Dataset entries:
---------------

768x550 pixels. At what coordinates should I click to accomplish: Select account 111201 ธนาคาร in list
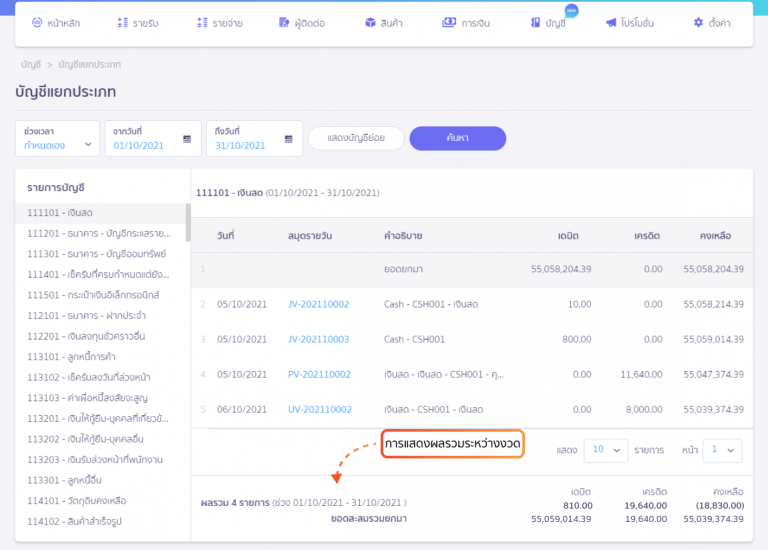tap(98, 233)
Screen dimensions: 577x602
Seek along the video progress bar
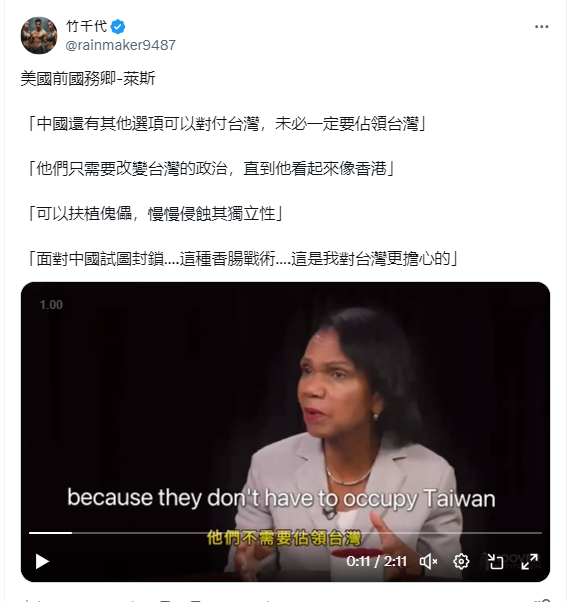pyautogui.click(x=285, y=533)
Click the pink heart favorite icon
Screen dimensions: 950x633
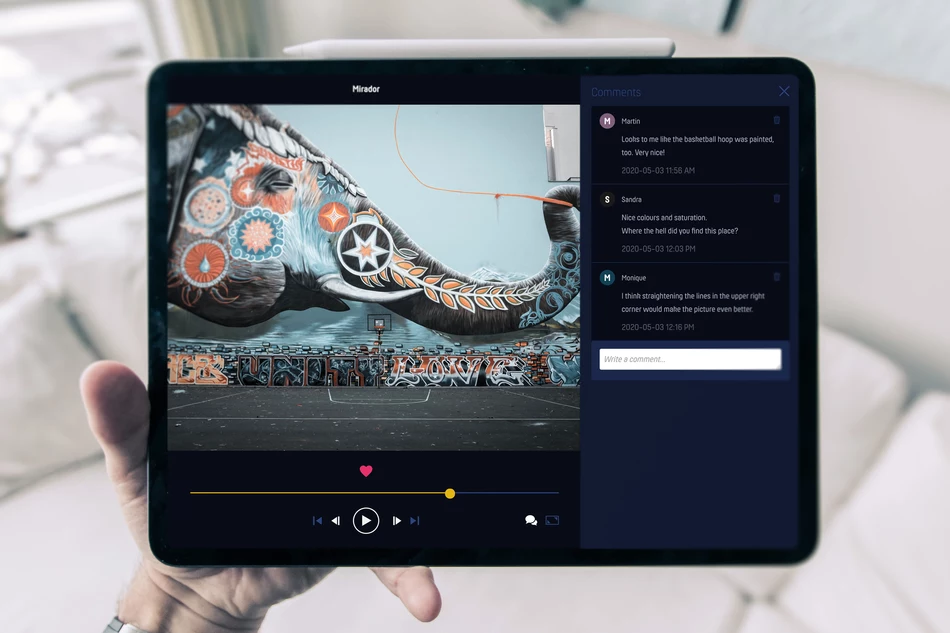[366, 471]
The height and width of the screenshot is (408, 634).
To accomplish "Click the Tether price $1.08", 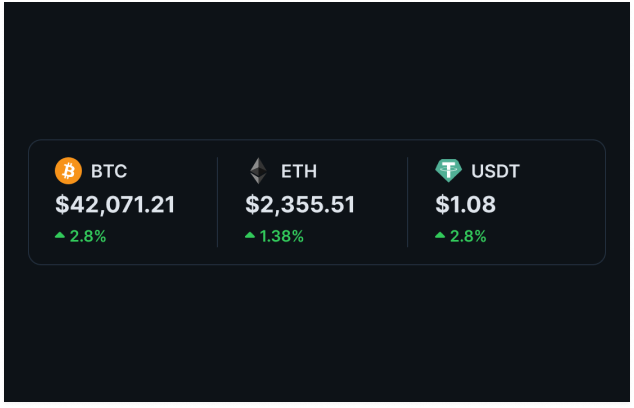I will tap(468, 205).
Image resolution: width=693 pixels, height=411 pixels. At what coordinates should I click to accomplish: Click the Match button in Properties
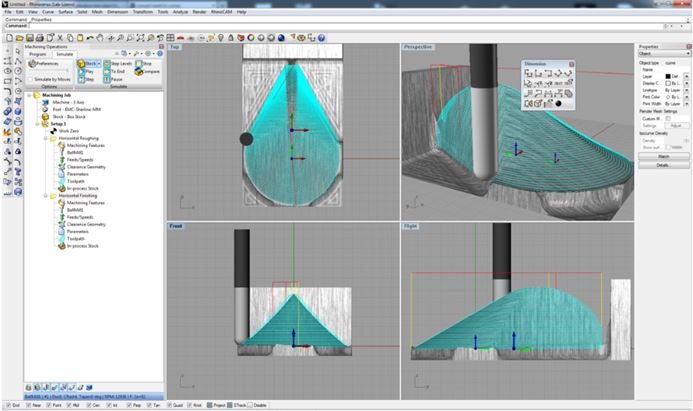[662, 156]
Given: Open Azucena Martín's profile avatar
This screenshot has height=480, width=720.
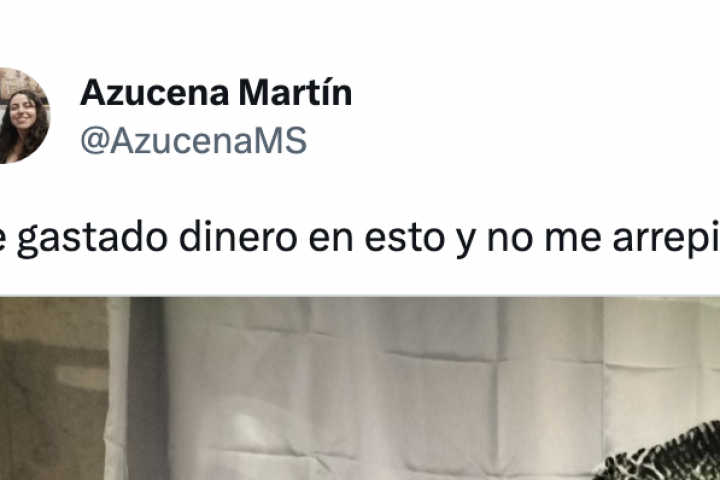Looking at the screenshot, I should 24,115.
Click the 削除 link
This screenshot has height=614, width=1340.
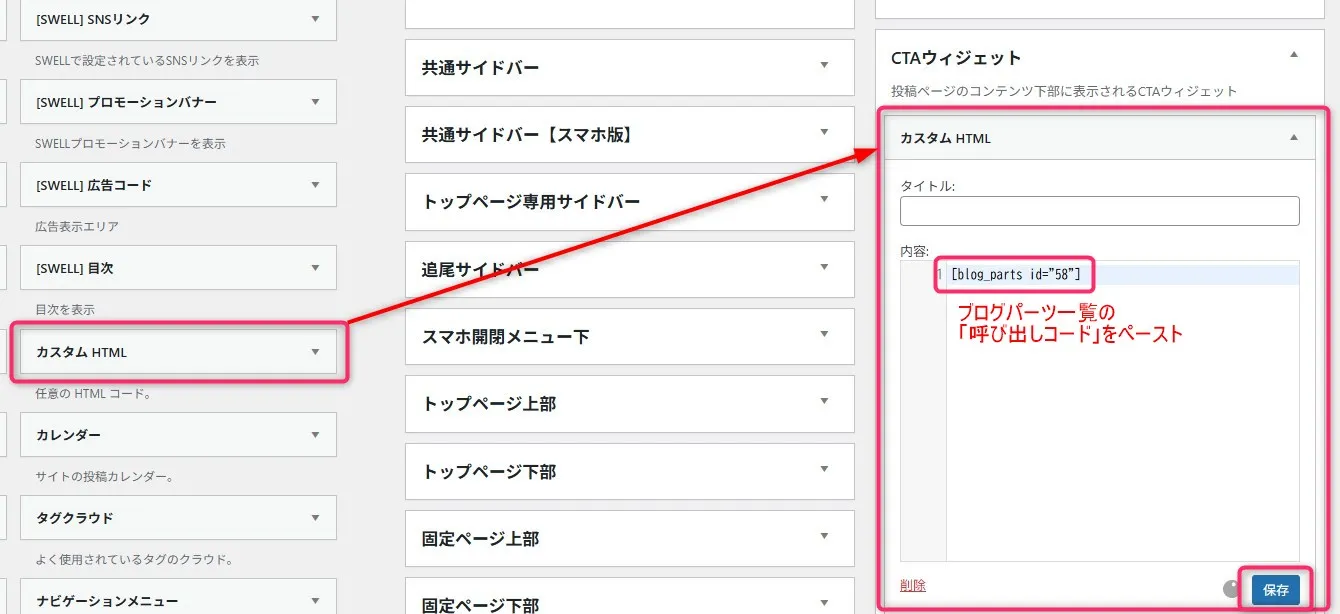coord(912,586)
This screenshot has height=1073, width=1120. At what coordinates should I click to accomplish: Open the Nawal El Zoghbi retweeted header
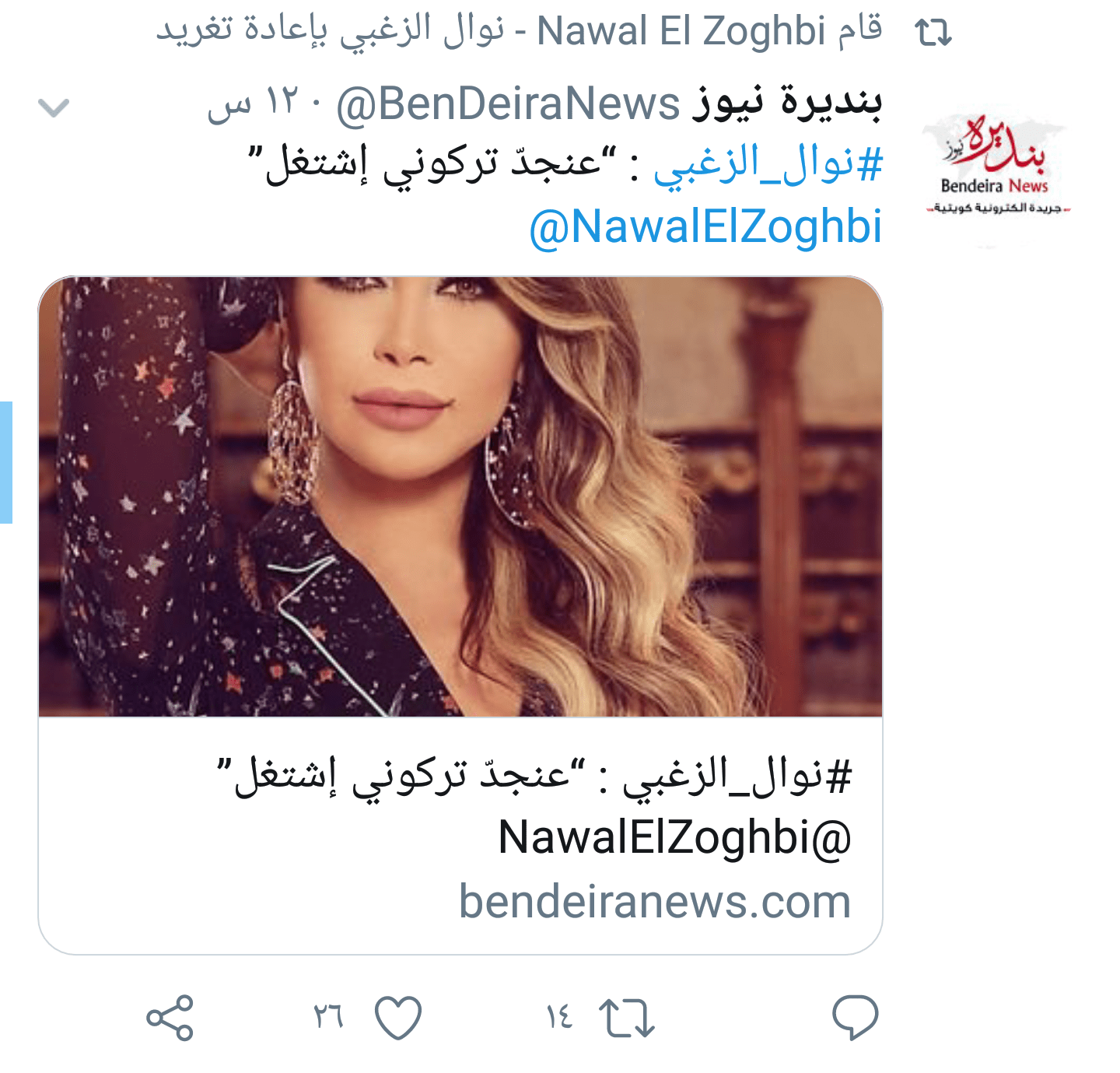[x=519, y=31]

---------------

Leaving out the pictures, please transcribe exactly the lines from the one that holds "This screenshot has height=1073, width=1120." through the last line of the entries above, both included.

• **Response to this exercise**:
This screenshot has height=1073, width=1120. At what coordinates should I click to accomplish: Open the Nawal El Zoghbi retweeted header
[x=519, y=31]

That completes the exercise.